* WORK ORDER:
Your task is to reproduce exactly the lines from the one containing "Click the Enabled word in SSH status" through the last line below, both ends included, and nothing else, with no pictures.

[Stored data]
>>>

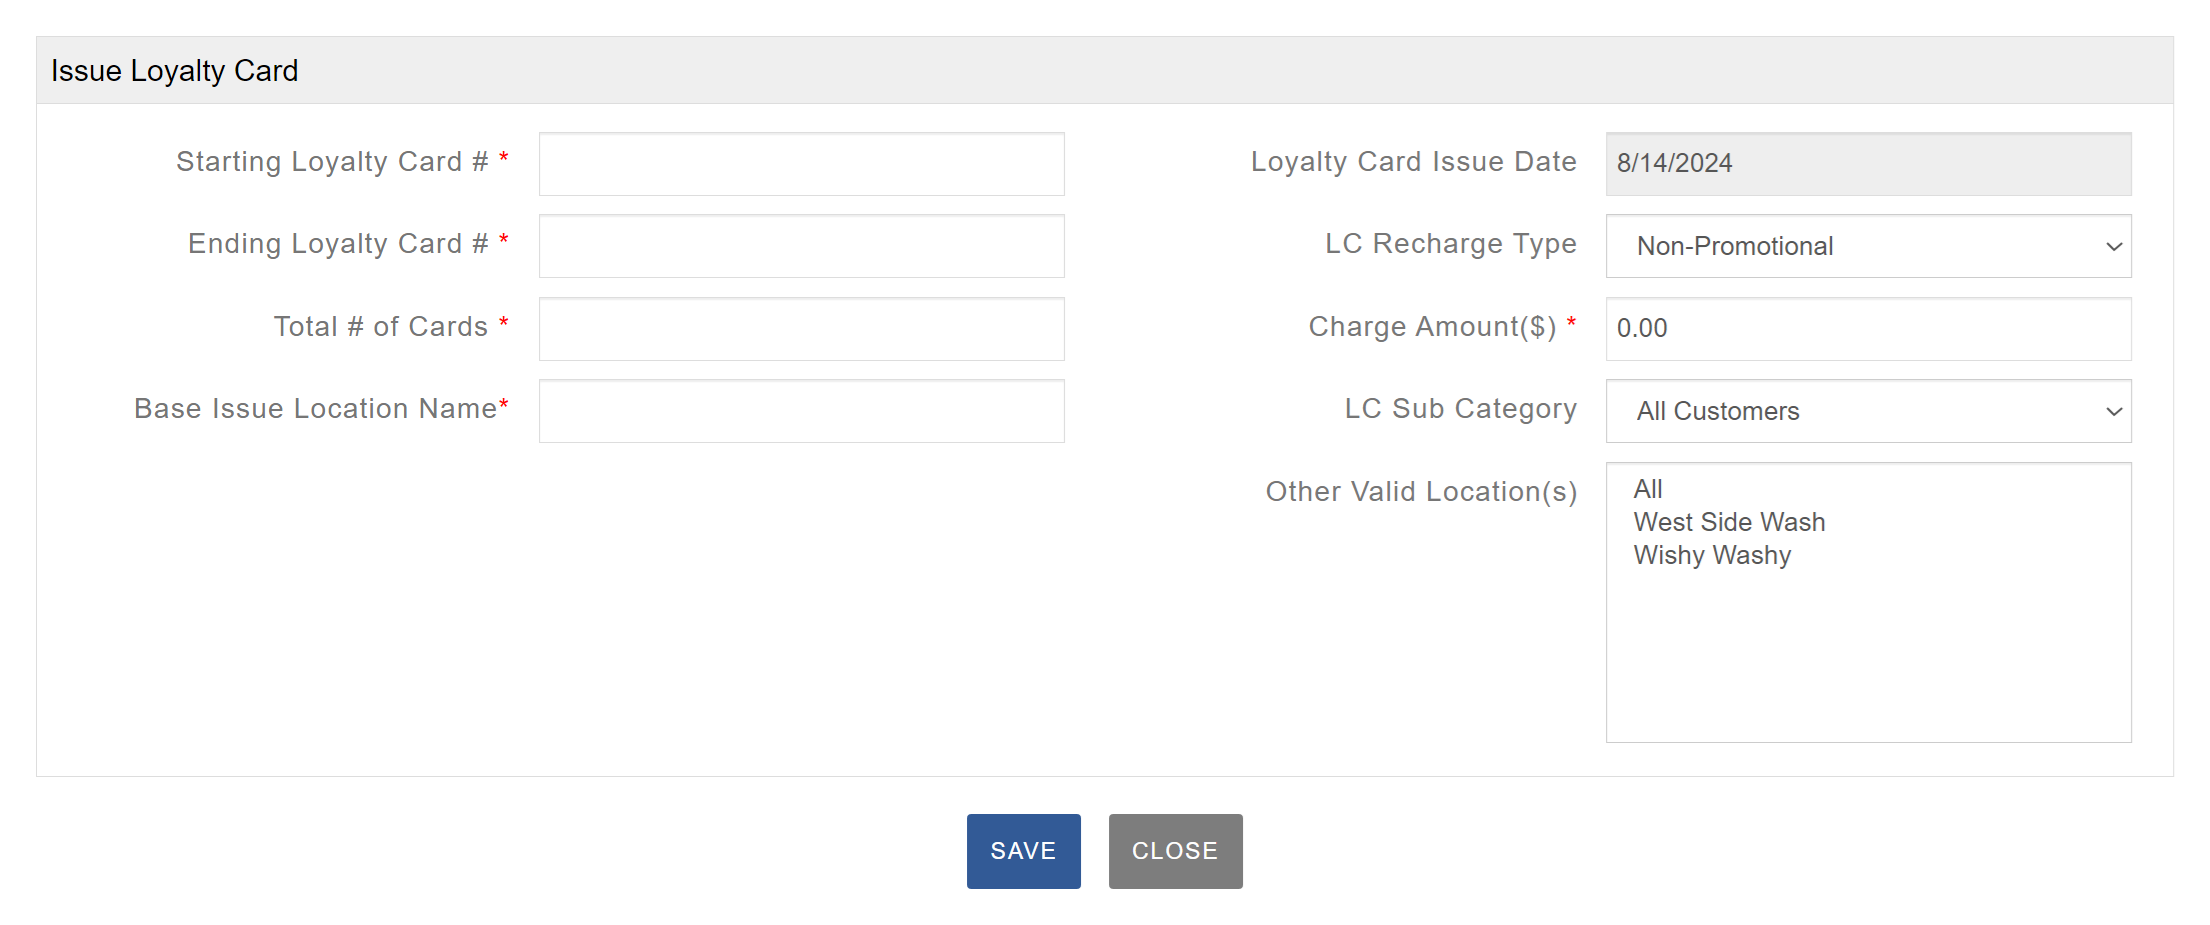Select 'All' in the valid locations list
Viewport: 2210px width, 925px height.
(1648, 489)
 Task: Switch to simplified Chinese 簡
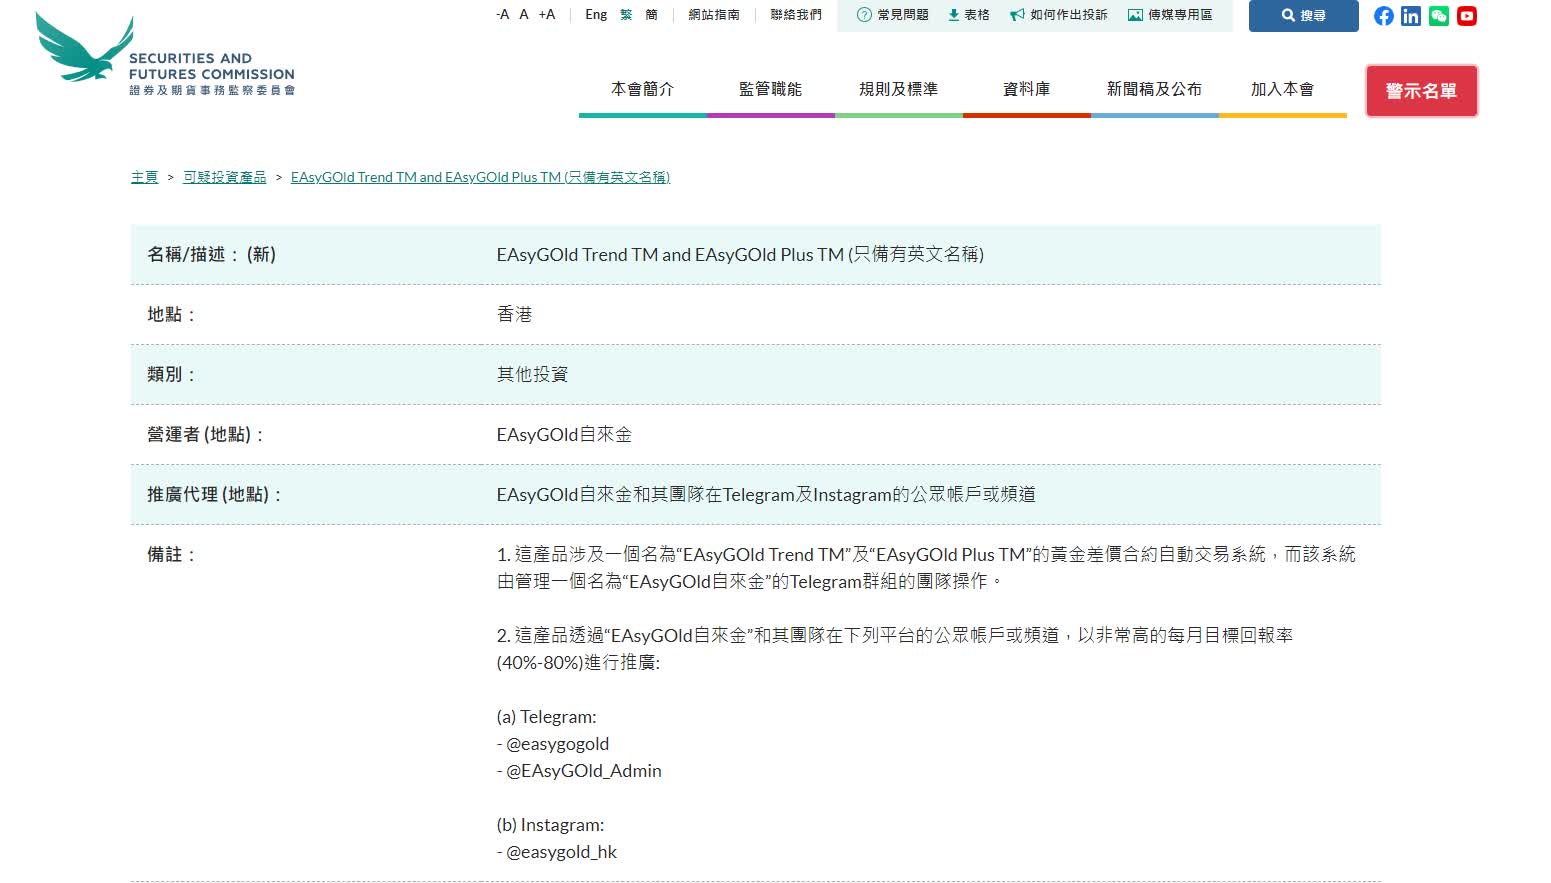pos(652,15)

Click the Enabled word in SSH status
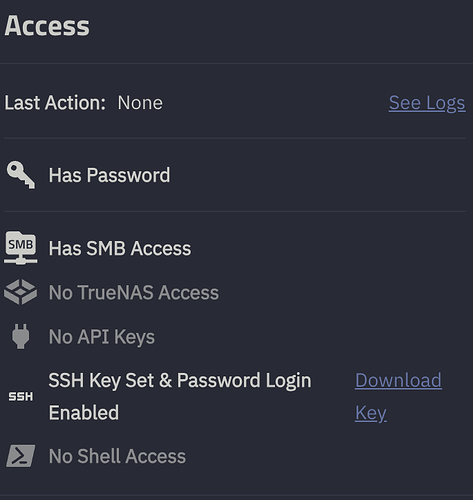tap(84, 413)
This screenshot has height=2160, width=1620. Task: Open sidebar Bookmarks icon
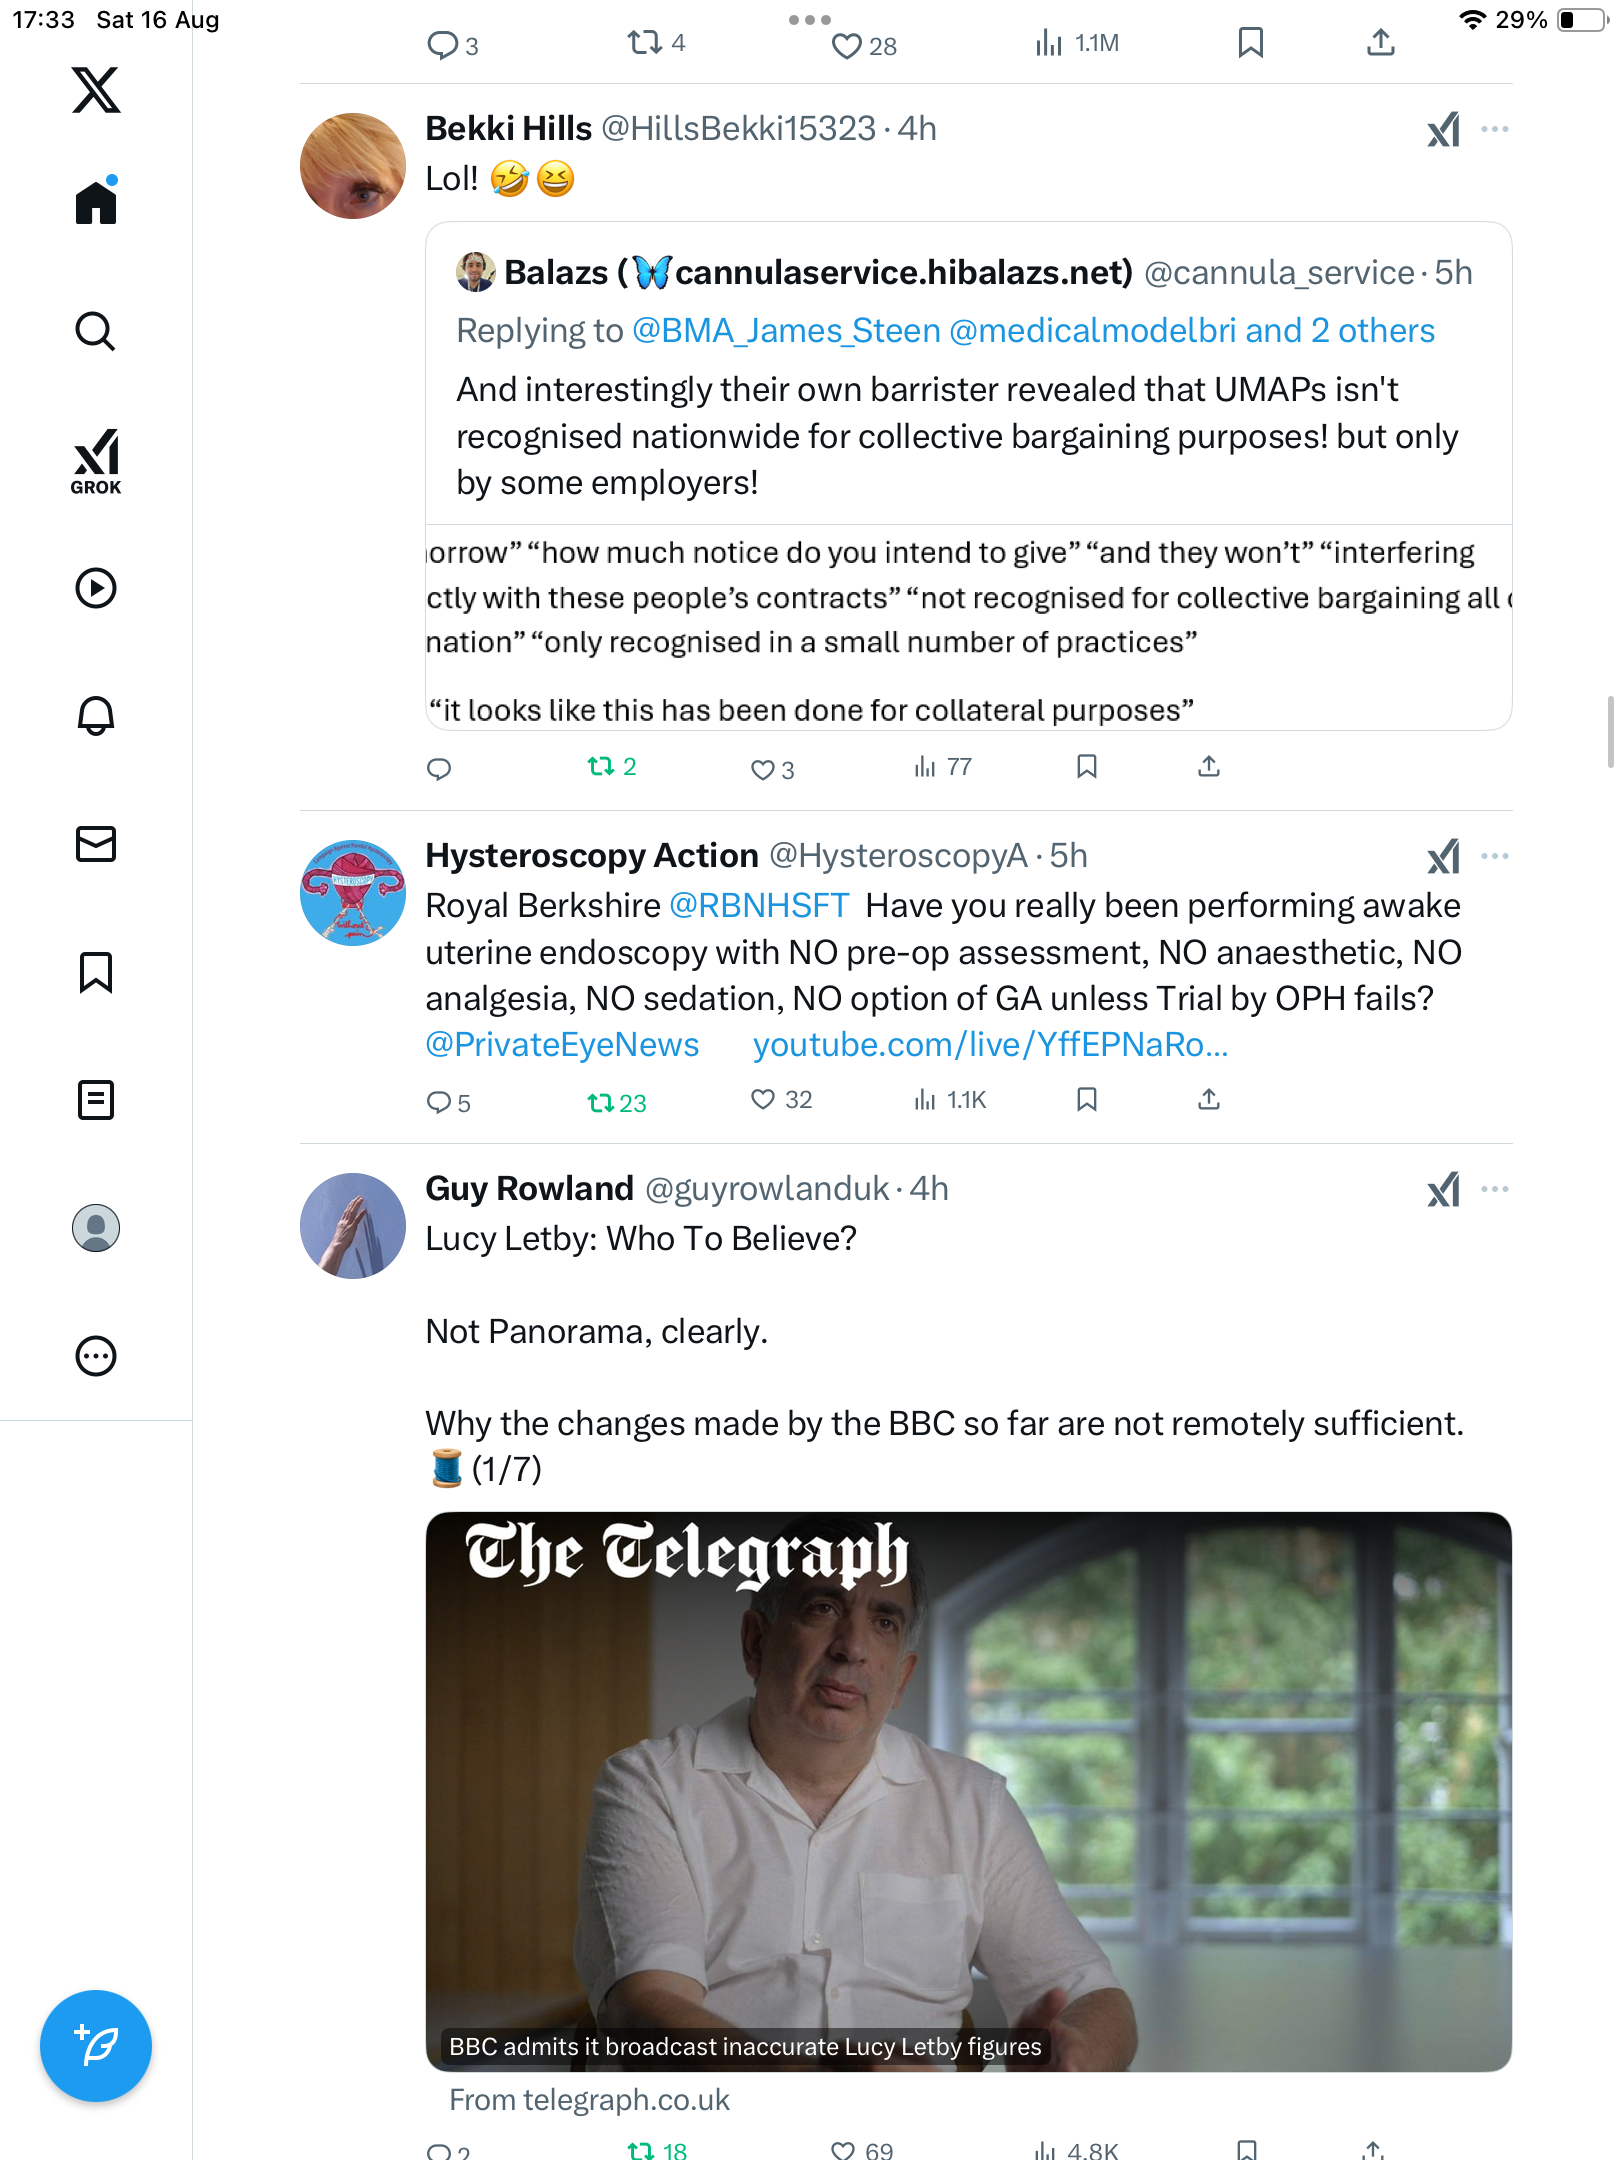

<<<

* WRITTEN ANSWER:
Click the Enabled word in SSH status
tap(84, 413)
This screenshot has height=2160, width=1620. Task: Open sidebar Bookmarks icon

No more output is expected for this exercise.